■ Exercise directions
In the entries below, identify every line with the string "image" and copy it.

■ Given information
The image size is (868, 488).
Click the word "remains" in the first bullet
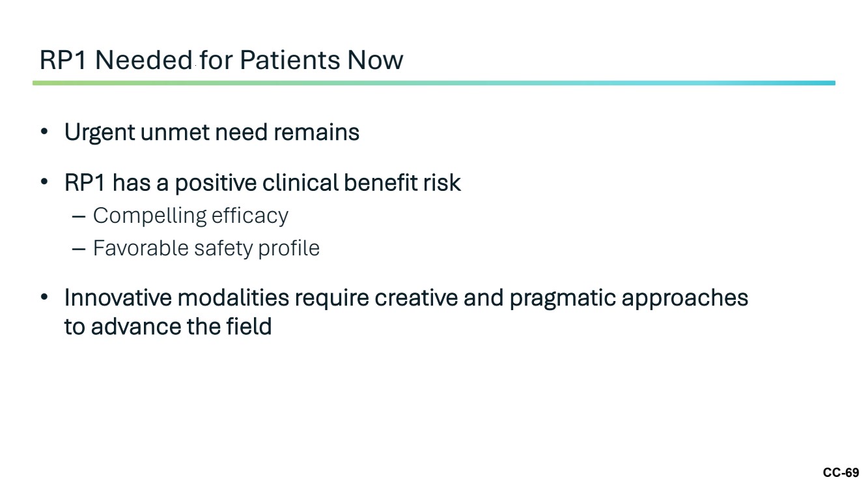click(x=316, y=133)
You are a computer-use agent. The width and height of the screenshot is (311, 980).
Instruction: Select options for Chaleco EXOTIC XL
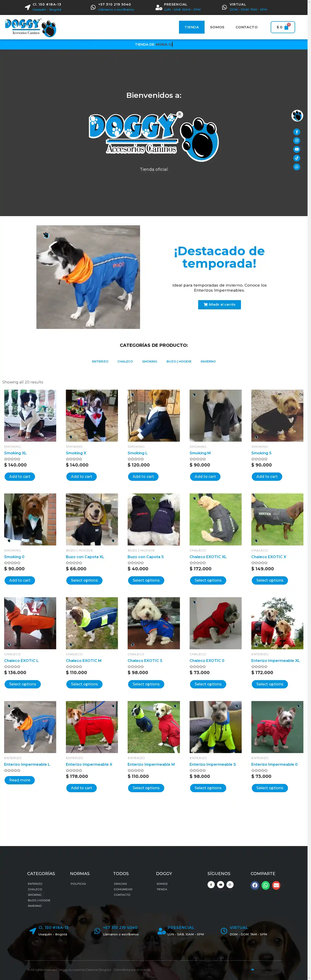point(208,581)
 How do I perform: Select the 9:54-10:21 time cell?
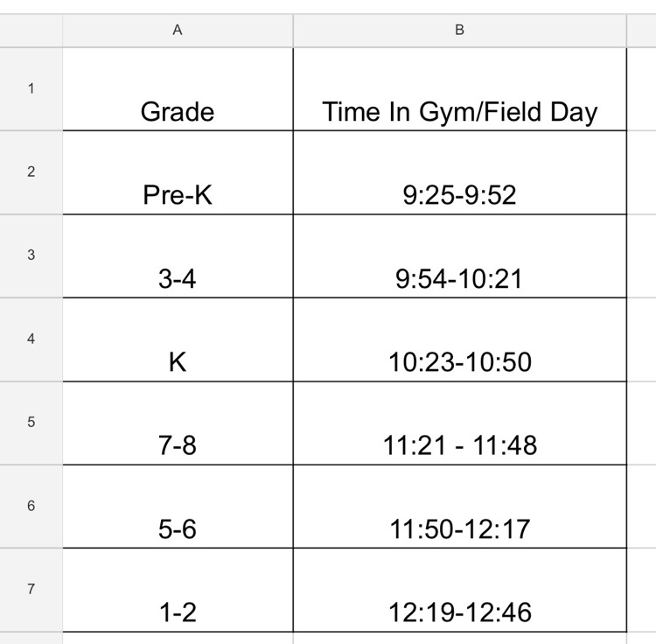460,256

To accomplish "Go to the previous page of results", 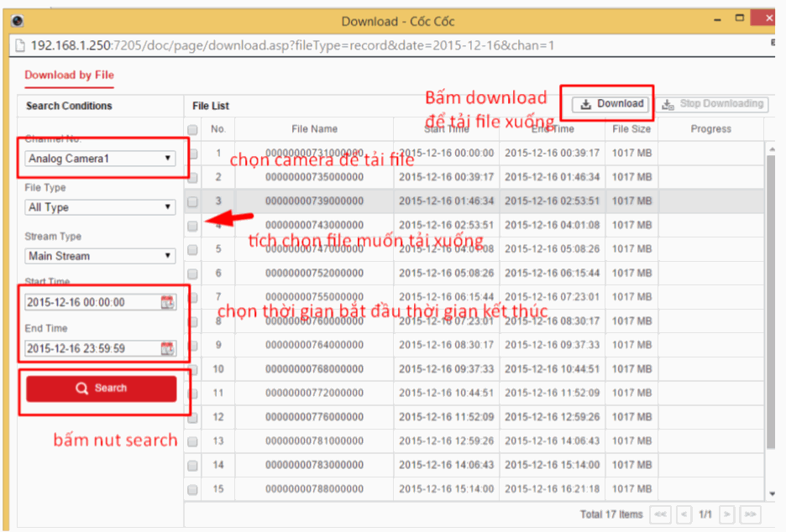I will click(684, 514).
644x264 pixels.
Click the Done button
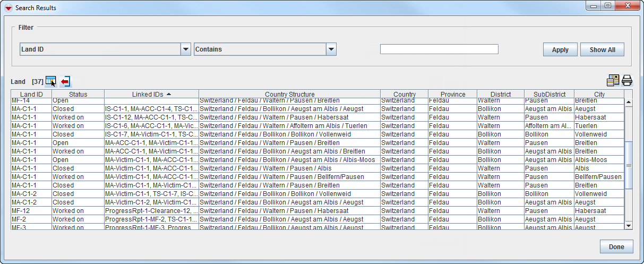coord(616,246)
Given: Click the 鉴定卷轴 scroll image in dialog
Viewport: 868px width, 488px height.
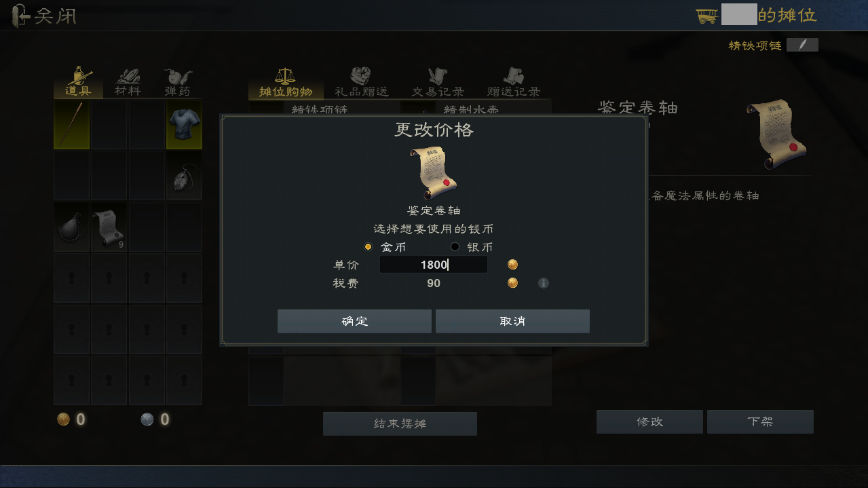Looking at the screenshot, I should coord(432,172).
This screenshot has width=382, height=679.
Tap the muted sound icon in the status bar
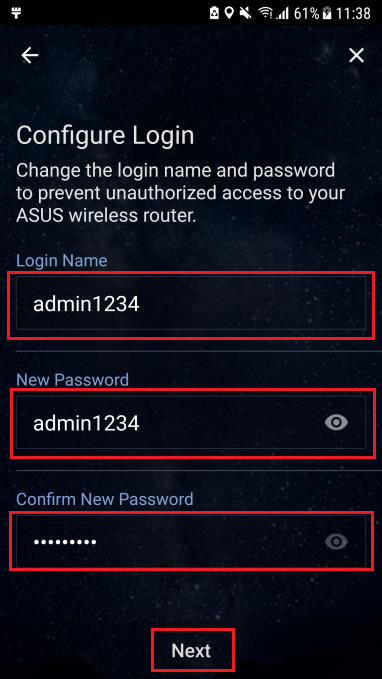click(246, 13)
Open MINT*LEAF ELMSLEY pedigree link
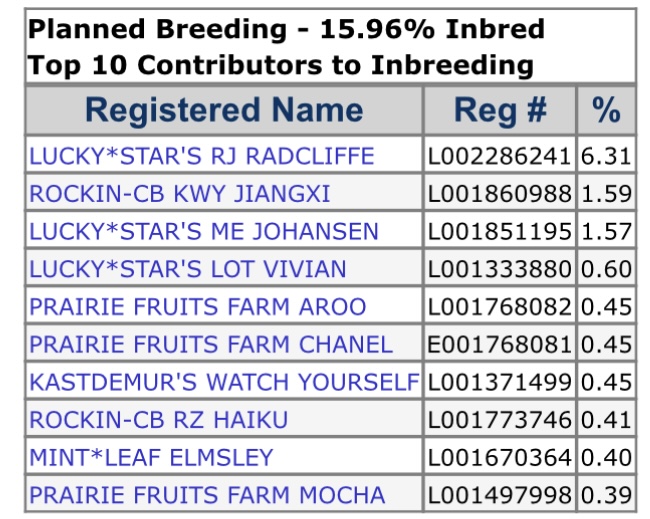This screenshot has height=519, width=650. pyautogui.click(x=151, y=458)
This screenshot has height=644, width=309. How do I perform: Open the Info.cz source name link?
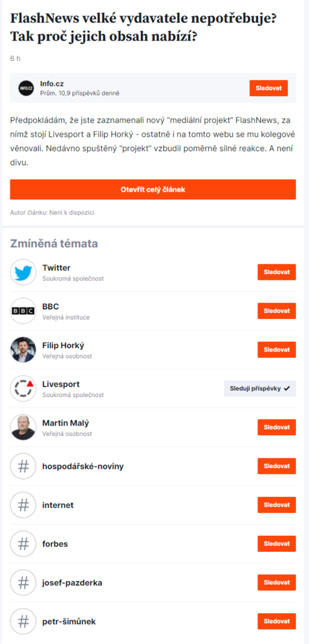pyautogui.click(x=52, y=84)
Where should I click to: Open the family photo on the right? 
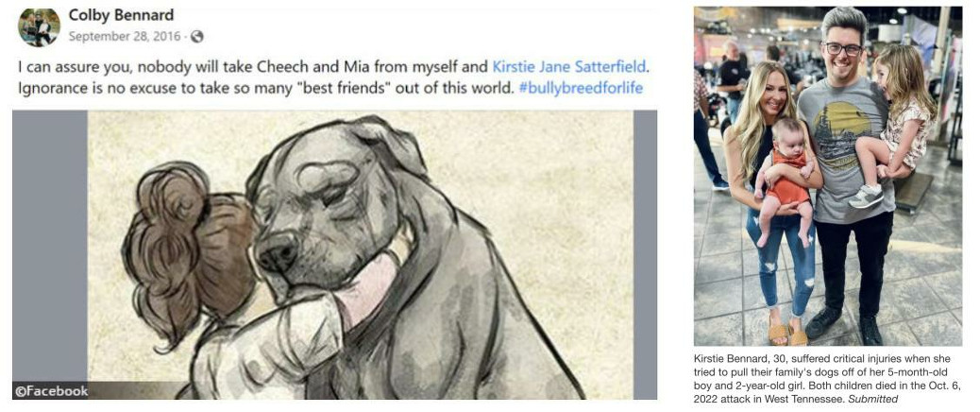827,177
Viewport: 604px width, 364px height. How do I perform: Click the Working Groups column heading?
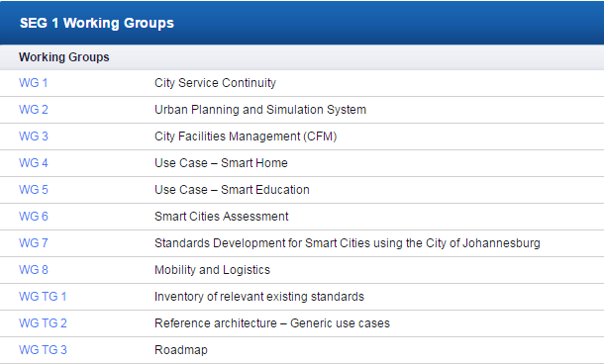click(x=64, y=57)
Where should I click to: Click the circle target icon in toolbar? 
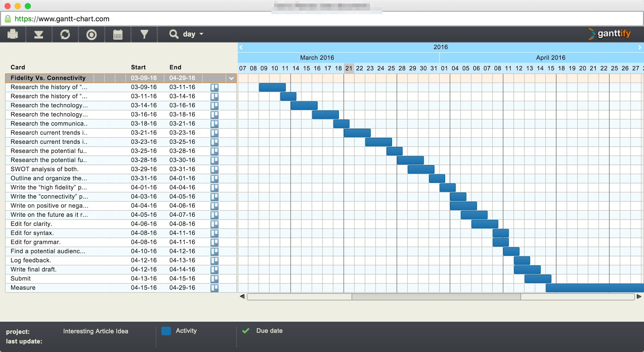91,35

■ Result
The image size is (868, 488).
Given: Click the 鉴定卷轴 scroll image in dialog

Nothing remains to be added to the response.